Et l’Art dans le Grand débat ?

29 janvier 2019

Rémy Aron, l’ancien président de la Maison des artistes, lance une pétition : « Stop au dirigisme artistique d’État ! Pour un respect de la diversité ! » ? En ces temps de discussions animées, y aurait-il une chance pour que les politiques écoutent enfin ? Diversité ne signifie pas forcément qualité mais c’est un préalable et une obligation démocratique.

Constatant l’échec de l’Etat (200   » inspecteurs de la création « et pas un seul artiste français au Top 200 des artistes mondiaux), que son inféodation à la spéculation financière multiplie pratiques opaques et conflits d’intérêts etc., la pétition en souligne les conséquences : l’exclusion des lieux institutionnels de la plupart des artistes non-alignés sur l’esthétique « Art Contemporain » globalisable et financiarisable, la disparition des savoir-faire etc. Les pétitionnaires demandent donc la création d’un groupe de travail parlementaire sur l’intervention de l’Etat dans la création artistique avec audit, publication d’un état des lieux et propositions de réformes. Vous pouvez la signer sur change.org. La précédente commission, sous F. Hollande, n’avait même pas audité le président de la Maison des artistes (!) se cantonnant à écouter les hommes du système. L’administration, comme la presse française, restent dans le déni de la dissidence française … mieux connue à l’étranger.

S’il y a de la contestation dans l’Art, il y a aussi de l’Art dans la  contestation. Dès novembre, Bansky a revendiqué sur Instagram une œuvre réalisée à Paris (un gilet jaune jetant un bouquet de fleur), avec ce commentaire : « Cinquante ans depuis le soulèvement de Paris en 1968. Le lieu de naissance de l’art du pochoir moderne ». Si beaucoup d’actuels graffitis répondent à ceux de 68, comme « Faites l’amour, pas la galère », d’autres apportent une note écolo, très XXIème siècle : « Des banquises, pas des banquiers !». Le street-art (et c’est le moindre de ses paradoxes) est à la fois local et global, grâce à internet, il est donc un moyen idéal de diffusion des idées ou des soutiens. D’où la fresque  réalisée à Miami, dans le quartier de Wynwood réputé pour ses œuvres en plein air, par MTO, un artiste français : des gilets jaunes anonymes se tenant la main en dessous de l’inscription : « Et d’ici Manu, tu nous entends ? ».

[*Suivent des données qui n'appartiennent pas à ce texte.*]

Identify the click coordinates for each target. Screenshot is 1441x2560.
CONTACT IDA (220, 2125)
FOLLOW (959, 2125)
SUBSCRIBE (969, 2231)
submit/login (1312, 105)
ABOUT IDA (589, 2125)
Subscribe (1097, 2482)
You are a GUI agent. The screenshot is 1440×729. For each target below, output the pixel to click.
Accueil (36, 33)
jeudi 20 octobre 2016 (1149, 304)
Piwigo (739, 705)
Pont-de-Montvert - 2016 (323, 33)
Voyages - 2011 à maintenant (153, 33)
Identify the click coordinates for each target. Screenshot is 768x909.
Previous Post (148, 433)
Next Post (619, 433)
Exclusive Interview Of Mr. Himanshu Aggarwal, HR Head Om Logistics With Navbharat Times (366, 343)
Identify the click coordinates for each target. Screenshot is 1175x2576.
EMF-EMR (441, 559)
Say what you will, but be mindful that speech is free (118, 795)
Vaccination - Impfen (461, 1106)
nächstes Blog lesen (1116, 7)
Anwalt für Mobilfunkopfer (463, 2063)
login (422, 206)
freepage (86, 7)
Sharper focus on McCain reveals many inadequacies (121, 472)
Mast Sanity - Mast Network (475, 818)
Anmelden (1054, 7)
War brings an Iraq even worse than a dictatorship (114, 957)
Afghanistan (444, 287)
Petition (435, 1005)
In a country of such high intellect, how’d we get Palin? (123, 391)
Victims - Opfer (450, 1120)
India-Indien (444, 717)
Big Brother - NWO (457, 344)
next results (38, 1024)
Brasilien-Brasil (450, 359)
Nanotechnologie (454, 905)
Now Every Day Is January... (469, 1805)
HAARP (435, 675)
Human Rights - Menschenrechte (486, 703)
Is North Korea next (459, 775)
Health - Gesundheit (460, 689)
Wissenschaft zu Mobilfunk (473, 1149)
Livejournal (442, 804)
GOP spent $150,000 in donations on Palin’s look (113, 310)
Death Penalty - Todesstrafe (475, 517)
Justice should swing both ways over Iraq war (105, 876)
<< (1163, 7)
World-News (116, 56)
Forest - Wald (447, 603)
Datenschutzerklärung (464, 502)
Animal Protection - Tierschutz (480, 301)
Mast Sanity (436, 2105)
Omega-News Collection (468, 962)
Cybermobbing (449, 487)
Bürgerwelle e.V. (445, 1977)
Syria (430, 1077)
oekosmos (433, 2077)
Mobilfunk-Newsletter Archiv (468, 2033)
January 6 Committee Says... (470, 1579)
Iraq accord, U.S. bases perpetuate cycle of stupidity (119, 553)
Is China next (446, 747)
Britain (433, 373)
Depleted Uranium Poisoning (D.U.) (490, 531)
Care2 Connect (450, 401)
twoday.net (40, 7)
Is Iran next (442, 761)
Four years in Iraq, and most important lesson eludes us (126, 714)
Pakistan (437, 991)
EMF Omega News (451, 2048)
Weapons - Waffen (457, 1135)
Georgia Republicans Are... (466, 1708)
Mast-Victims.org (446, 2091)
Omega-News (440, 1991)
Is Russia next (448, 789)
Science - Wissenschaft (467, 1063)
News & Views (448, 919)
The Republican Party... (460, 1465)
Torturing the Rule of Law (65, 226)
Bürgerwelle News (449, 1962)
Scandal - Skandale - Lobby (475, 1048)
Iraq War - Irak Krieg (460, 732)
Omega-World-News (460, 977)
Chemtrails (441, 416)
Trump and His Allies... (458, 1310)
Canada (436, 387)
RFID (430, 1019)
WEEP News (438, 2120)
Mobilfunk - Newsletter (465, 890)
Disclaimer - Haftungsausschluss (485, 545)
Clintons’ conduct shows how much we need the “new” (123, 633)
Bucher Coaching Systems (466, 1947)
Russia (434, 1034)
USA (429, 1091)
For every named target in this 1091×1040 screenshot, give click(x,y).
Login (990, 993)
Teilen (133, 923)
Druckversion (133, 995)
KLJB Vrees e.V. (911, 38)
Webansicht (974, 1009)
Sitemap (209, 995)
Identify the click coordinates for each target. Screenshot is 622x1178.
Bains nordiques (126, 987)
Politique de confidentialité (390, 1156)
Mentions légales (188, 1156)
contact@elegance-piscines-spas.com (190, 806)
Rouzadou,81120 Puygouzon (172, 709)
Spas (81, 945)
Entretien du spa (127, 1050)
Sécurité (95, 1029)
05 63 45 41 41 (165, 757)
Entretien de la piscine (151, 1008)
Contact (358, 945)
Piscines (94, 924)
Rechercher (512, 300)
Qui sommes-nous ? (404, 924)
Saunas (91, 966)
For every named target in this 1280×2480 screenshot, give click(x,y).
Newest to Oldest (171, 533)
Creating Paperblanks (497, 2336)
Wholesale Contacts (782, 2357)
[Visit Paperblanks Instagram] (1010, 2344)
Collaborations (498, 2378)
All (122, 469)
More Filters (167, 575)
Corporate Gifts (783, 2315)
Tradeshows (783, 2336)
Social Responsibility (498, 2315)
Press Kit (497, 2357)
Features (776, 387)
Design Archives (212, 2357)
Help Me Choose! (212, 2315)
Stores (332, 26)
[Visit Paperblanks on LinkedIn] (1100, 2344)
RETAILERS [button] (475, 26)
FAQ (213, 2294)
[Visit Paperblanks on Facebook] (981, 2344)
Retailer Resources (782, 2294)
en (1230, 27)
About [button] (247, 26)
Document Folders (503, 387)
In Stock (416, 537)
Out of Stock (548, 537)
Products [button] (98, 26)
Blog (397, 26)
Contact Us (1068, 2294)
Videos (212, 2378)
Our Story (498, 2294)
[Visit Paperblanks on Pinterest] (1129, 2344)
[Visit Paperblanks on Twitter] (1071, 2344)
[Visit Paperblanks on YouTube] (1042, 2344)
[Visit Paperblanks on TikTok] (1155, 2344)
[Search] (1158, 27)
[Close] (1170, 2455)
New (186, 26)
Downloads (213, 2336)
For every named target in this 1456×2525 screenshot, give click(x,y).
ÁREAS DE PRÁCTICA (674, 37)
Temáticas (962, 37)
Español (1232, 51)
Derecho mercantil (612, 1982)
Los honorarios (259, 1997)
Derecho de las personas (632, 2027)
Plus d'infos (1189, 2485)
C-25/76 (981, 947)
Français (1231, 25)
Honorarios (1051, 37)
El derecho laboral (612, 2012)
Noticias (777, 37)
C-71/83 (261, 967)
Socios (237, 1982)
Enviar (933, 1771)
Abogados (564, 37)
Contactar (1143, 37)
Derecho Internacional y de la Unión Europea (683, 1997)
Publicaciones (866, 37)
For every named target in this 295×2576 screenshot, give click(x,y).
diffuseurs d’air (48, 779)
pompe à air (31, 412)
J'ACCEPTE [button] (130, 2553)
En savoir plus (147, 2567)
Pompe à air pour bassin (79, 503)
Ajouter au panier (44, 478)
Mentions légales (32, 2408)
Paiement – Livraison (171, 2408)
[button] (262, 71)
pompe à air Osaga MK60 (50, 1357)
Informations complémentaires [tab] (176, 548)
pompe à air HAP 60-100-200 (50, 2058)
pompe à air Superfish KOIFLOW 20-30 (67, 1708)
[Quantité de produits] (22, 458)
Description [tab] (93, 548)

Bien entendu, les ronds-points, lieux emblématiques de la contestation, ne sont pas en reste. Depuis des lustres on y érigeait des œuvres d’art, pas toujours plébiscitées par la population locale, or, le 8 décembre sur un rond-point à Wasselonne, en Alsace, est apparu un gilet jaune, œuvre  du vitrailliste Roland Pfann, qui a même reproduit les bandes réfléchissantes grâce à un verre spécial.  Cliquer

Il y eu aussi l’initiative du street-artiste Pascal Boyart, PBoy, détournant « La liberté guidant le peuple » de Delacroix en y incrustant des gilets jaunes, rue d’Aubervilliers, à Paris. Mais l’esprit du temps ludiquo-lucratif reprenant ses droits, l’artiste y glissa douze mots codés cachés permettant de gagner 1000 € en bitcoin via un flashcode. Beaucoup plus polémique est la fresque en grande partie noir et blanc qui vient d’être peinte, ce dimanche, au même endroit (un espace autorisé pour l’art de rue) par le groupe Black Lines : 30 mètres de long sur le thème « Hiver jaune » et qui met en valeur Christophe Dettinger, le boxeur incriminé dans une échauffourée avec la police. Sans oublier une famille groupée devant le fenestron télévisuel où s’affiche « Rêve-olution »…A suivre.